++++ Source data

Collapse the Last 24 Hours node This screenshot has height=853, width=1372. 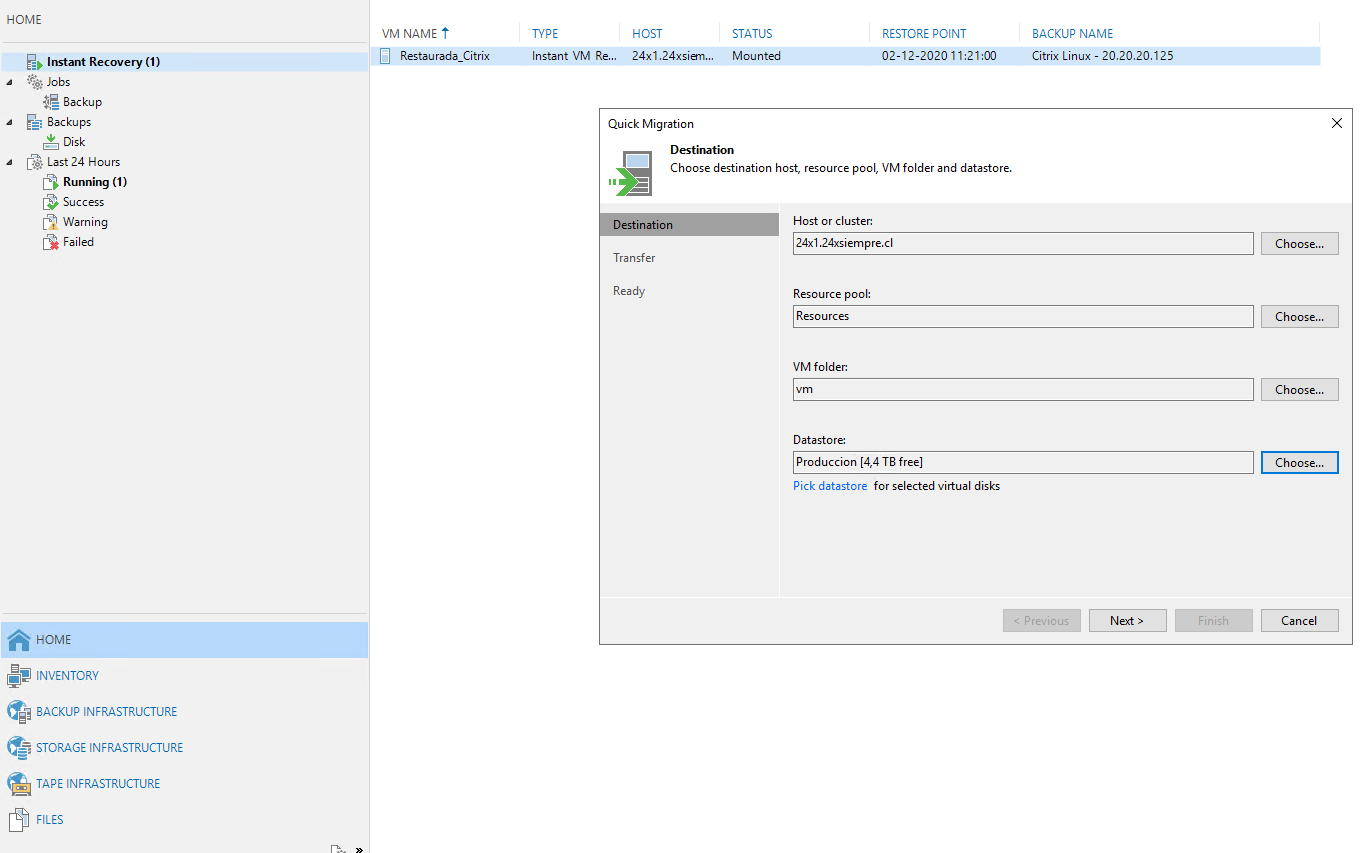pyautogui.click(x=8, y=161)
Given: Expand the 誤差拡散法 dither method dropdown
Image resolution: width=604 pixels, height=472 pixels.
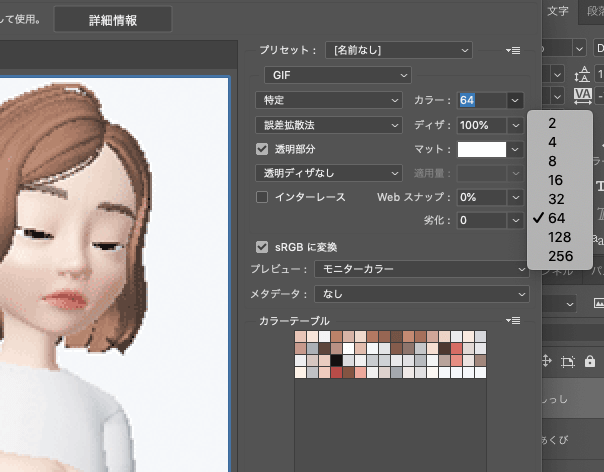Looking at the screenshot, I should [328, 125].
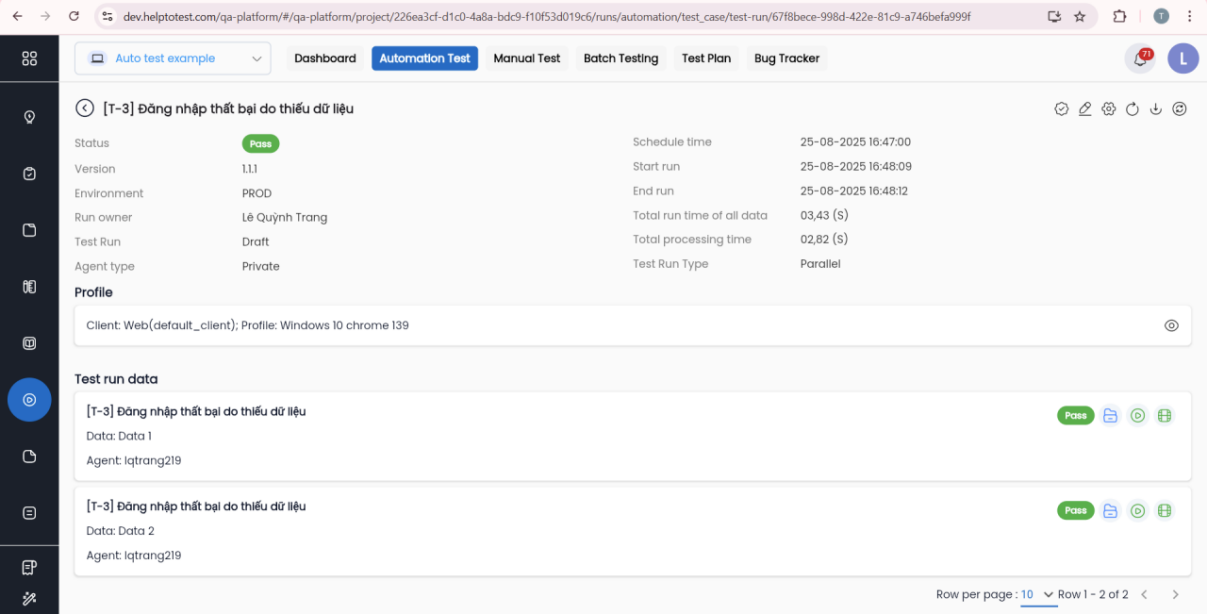The image size is (1207, 614).
Task: Click the Pass badge on Data 2 row
Action: point(1075,511)
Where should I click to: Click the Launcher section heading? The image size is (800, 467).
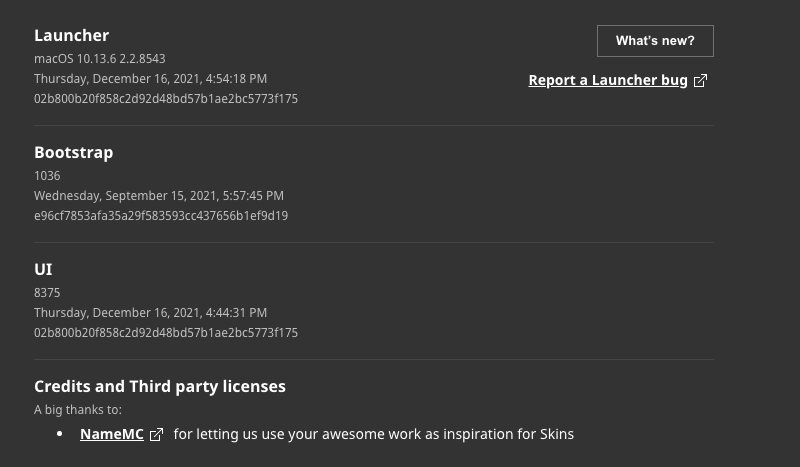[x=71, y=36]
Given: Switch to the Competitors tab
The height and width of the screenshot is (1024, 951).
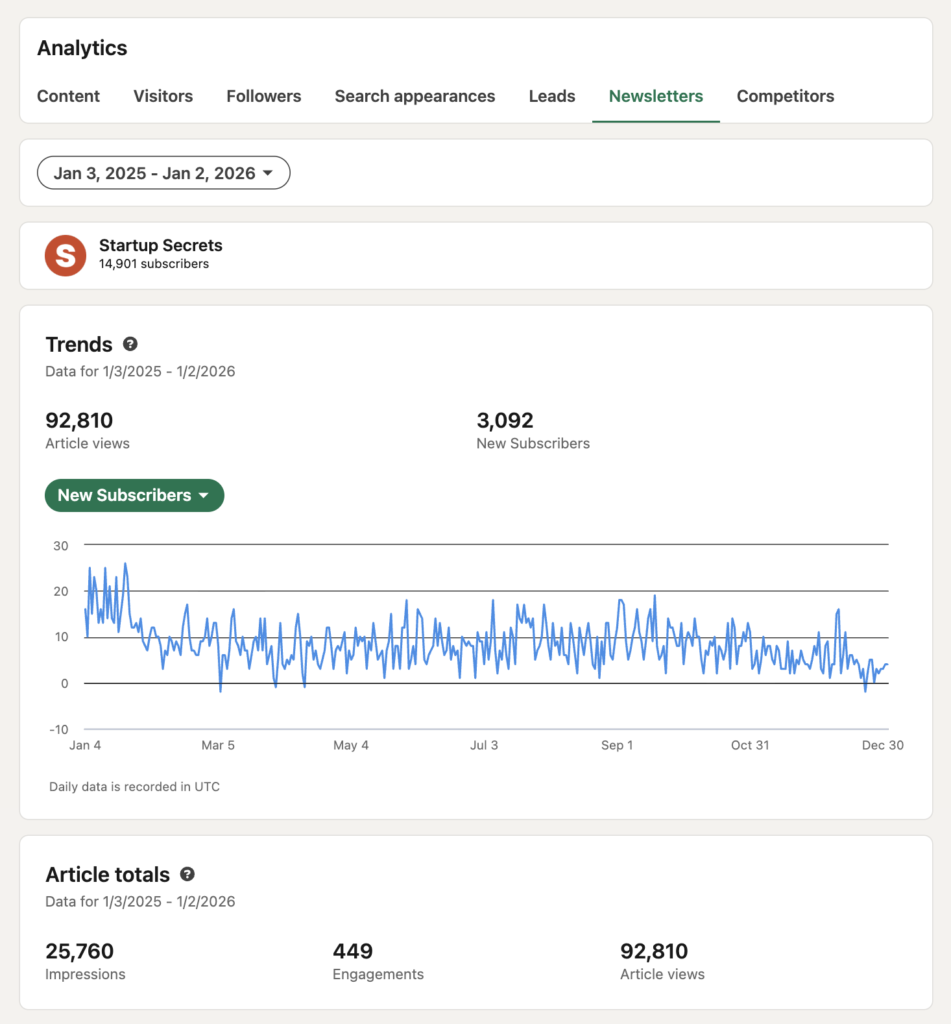Looking at the screenshot, I should 785,96.
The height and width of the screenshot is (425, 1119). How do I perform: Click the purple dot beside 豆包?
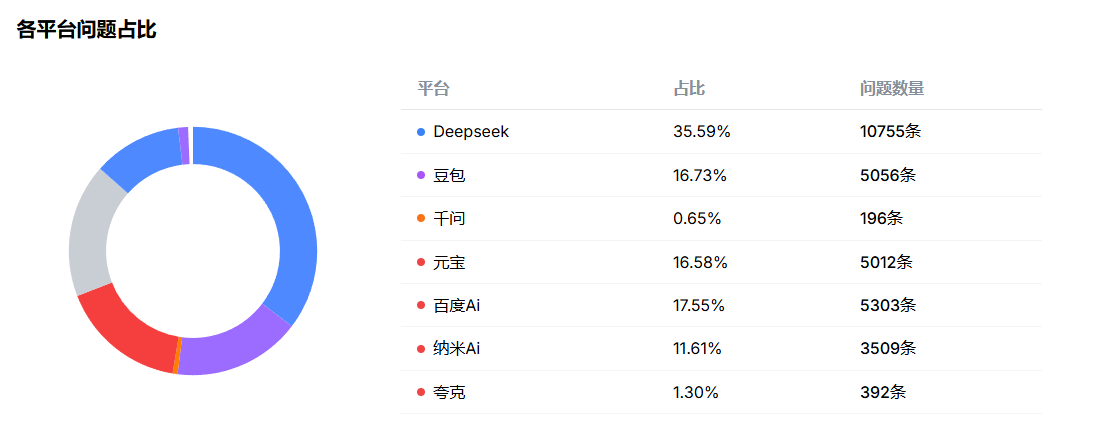421,175
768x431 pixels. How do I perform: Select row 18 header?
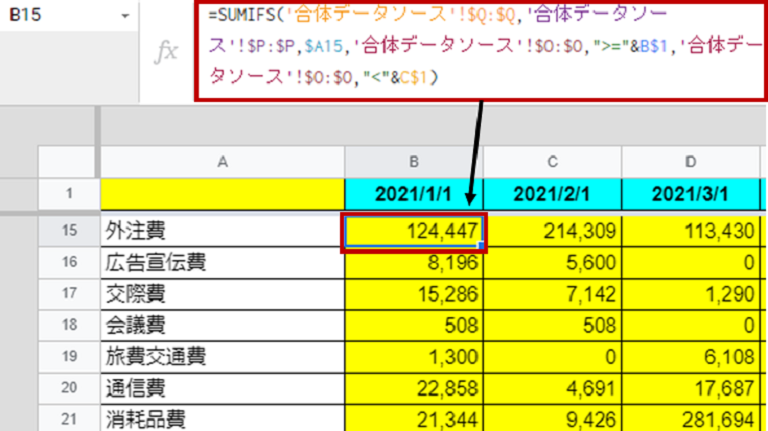69,326
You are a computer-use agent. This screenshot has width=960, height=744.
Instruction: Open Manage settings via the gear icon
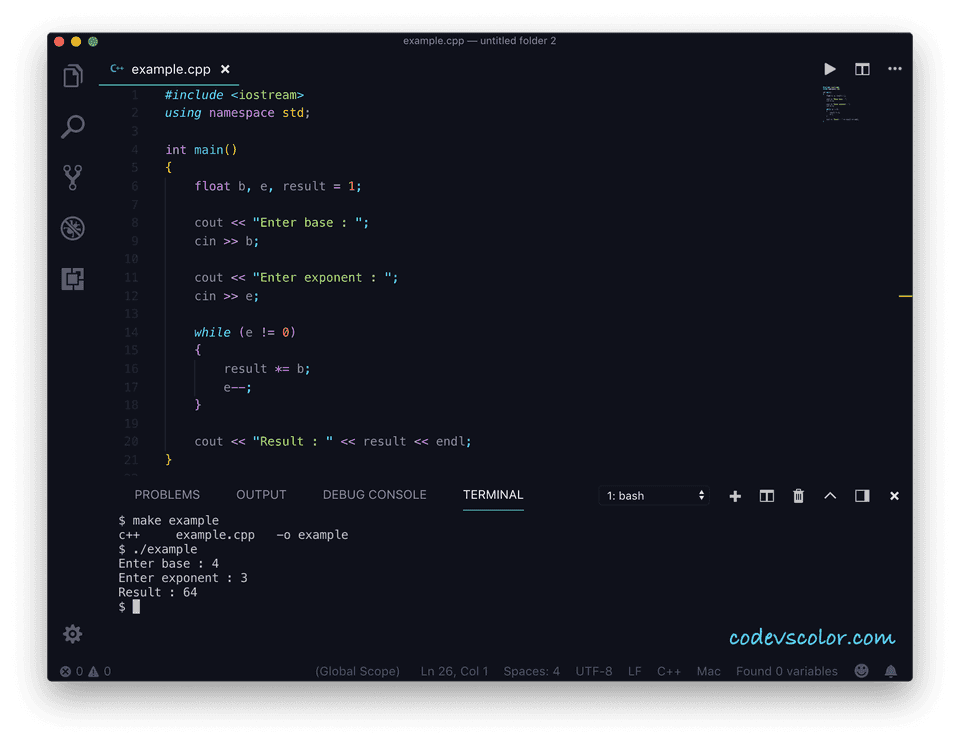pyautogui.click(x=72, y=634)
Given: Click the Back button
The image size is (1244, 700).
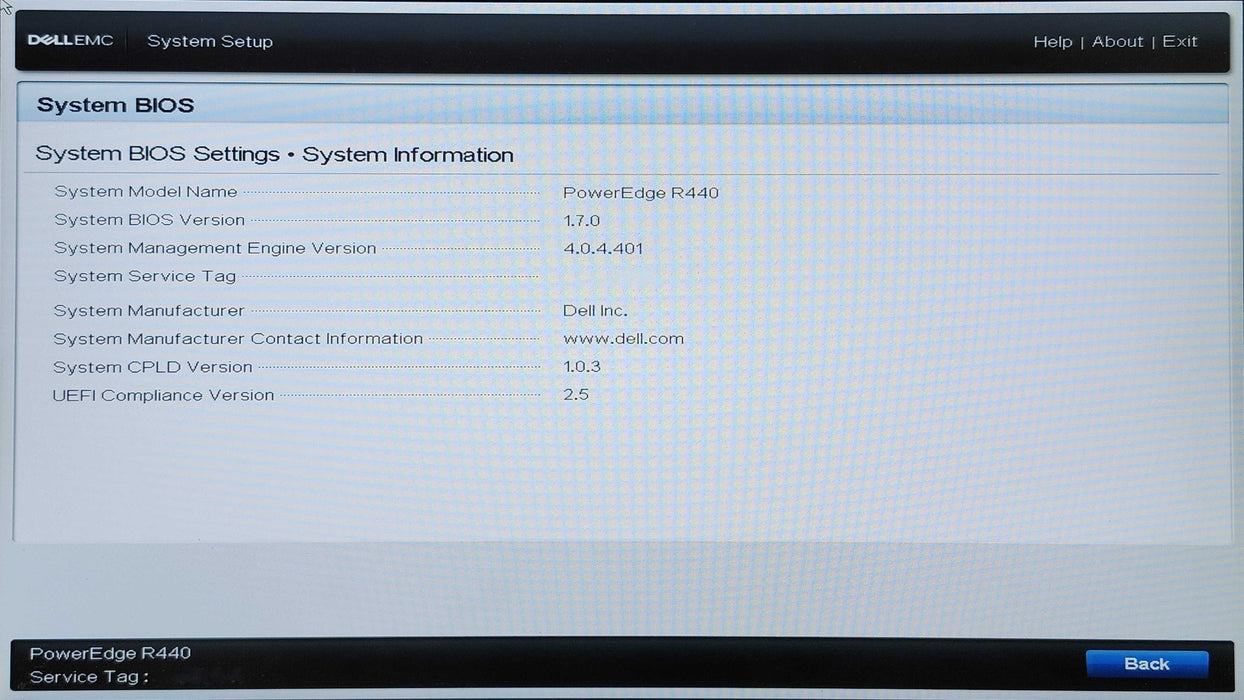Looking at the screenshot, I should coord(1146,663).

++++++++

Between and including the line with "The height and width of the screenshot is (1024, 951)." and the line with "You are a computer-use", repeat every line exactly as it appears above, with pictures left out.

The height and width of the screenshot is (1024, 951).
Looking at the screenshot, I should 785,96.
The height and width of the screenshot is (425, 1119). How do I perform: Click the purple dot beside 豆包?
421,175
768x431 pixels. How do I perform: Select row 18 header?
69,326
You are a computer-use agent. This screenshot has width=960, height=744.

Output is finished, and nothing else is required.